You’ve now gone through your first two petals and looked at the external environment of the types of people you want to be surrounded by as well as the working conditions you want to work in. Next, the “What Color Is Your Parachute?” Flower Exercise turns inward to what skills you have and would bring to the table.
Skills is a funny term in job searches. Increasingly people are separating “soft” and “hard” skills, or people have a harder time recognizing some strength as actual skills worthy of marketing.
For the purposes of the third petal, “What Color Is Your Parachute?” defines skills as functional skills to deal with people, process information, or skills with things. Further, the Parachute method emphasizes focusing on the skills you enjoy, ranking them by preference, and figuring out how to make them a part of your professional life. This is one of the most important parts of this petal – you take stock of skills great and small, then rank them by how much you enjoy doing them.
But how can you go about cataloging your skills to begin with? The Parachute strategy takes a little bit of work. It recommends that you consider several stories or experiences in your life and actually write them down. They should be small episodes, not big things like earning a college degree. Your stories should feature you as the protagonist in the story confronting a challenge and explaining how you did it. One example might be tackling that first big presentation you gave in your last job and the strategies you employed to do it. Another example might be a remodeling project at home that you’ve tackled. Where did you learn how to solve those problems? What was the eventual outcome of the strategies you used? How did you feel at end of the project?

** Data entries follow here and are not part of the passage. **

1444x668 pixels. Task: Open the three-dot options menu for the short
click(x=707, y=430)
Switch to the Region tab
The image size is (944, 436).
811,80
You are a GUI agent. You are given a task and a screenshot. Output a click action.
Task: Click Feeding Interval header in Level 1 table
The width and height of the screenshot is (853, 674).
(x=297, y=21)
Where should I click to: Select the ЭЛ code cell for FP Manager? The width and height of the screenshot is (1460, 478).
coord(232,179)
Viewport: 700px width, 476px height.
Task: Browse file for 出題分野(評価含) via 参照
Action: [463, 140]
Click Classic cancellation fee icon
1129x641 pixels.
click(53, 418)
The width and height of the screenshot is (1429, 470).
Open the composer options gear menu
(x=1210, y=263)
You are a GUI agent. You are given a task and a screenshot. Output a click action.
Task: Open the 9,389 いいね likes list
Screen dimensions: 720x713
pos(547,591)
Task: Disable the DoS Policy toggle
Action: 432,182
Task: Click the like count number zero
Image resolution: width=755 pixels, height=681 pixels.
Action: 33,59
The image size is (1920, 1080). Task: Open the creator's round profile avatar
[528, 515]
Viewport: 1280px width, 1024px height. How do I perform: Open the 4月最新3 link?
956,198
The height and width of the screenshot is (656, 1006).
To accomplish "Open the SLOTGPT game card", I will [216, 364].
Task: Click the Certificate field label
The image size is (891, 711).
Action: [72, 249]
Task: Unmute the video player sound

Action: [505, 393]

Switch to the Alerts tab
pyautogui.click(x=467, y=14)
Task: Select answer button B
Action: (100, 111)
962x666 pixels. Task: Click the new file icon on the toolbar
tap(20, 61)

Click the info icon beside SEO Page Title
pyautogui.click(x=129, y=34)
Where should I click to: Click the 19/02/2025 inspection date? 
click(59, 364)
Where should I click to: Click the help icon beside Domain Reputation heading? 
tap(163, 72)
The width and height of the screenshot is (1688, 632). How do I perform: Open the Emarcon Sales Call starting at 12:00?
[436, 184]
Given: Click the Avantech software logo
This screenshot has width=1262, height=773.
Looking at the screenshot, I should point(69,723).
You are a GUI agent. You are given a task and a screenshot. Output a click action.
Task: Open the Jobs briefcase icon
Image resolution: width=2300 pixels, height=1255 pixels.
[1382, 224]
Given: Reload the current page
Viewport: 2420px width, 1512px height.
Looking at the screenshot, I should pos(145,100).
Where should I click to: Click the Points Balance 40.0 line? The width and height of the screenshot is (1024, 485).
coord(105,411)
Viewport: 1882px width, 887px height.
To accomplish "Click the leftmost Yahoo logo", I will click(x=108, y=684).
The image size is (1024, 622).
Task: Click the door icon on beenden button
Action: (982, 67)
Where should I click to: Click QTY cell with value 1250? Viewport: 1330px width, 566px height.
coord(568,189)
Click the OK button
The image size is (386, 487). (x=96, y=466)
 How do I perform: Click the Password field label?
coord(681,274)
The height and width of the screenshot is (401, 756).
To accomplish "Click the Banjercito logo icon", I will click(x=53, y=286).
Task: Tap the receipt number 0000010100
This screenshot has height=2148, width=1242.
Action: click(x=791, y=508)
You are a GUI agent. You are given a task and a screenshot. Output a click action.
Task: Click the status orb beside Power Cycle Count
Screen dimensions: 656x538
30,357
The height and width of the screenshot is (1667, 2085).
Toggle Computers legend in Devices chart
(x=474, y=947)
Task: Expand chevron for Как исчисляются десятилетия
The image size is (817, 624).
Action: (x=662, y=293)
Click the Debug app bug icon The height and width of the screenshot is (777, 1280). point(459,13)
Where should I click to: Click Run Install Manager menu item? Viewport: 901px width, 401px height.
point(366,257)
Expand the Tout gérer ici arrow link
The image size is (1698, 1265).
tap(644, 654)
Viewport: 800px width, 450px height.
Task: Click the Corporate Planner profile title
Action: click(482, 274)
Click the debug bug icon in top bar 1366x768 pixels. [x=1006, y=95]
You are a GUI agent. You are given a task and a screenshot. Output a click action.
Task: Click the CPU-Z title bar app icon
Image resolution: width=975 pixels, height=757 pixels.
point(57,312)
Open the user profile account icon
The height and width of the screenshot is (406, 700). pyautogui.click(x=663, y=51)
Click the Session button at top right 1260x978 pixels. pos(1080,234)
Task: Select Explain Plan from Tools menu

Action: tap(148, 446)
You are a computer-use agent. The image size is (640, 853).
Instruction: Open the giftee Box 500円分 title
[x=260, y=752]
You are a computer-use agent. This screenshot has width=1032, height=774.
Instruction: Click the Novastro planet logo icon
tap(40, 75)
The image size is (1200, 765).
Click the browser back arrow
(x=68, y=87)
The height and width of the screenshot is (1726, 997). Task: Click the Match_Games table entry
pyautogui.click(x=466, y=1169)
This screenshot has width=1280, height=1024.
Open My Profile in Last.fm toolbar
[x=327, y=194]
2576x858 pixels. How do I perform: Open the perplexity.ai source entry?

As you walk your way through your stories, take special note of the skills you used. Did you consume a lot of information and put it into a more usable format? Did you organize people at a large gathering? Did you help teach a person a new skill so they could help you? Did you build or manipulate something tangible like a home construction project? These items become specific skills such as researcher, facilitator, counselor, teacher, or builder. Write down and prioritize the 10 skills you enjoy most that you’ve now identified. Cast aside skills you don’t want to keep in your life and focus and rank those you do.
Going through your own personal assessment, you might find many of the skills you most enjoy fall into a specific grouping of skills – working with information versus working with people. Or perhaps you find you want to work with more tangible things – manipulating or making something. Understanding your preferred skills to use you can then connect with other parts of your flower exercise to identify professions that put them to work.
If you’re hesitant to sit down and actually write a few stories in your life to do this part of the flower exercise, there’s one more added benefit to consider. Think of the job interviews you’ve had – almost every one of them involves some sort of question that starts “tell me about a time you’ve had to ______?” Those questions are looking for demonstrations of skills you’ve listed on your resume, and if you’ve already taken the time to map out the story, they will come to you easily when you’re in an interview. It is an excellent differentiator between you and the other candidates applying for the same position and can be the difference between an offer or an email that says “thanks for applying but we went with another candidate.”
After the first three petals, you’ve examined the types of people you would prefer to work with, the type of working conditions you find most rewarding, and what skills you most enjoy using. There are four more petals in the Flower Exercise to go, and then we will look at how to put your assessment into a strategy for success.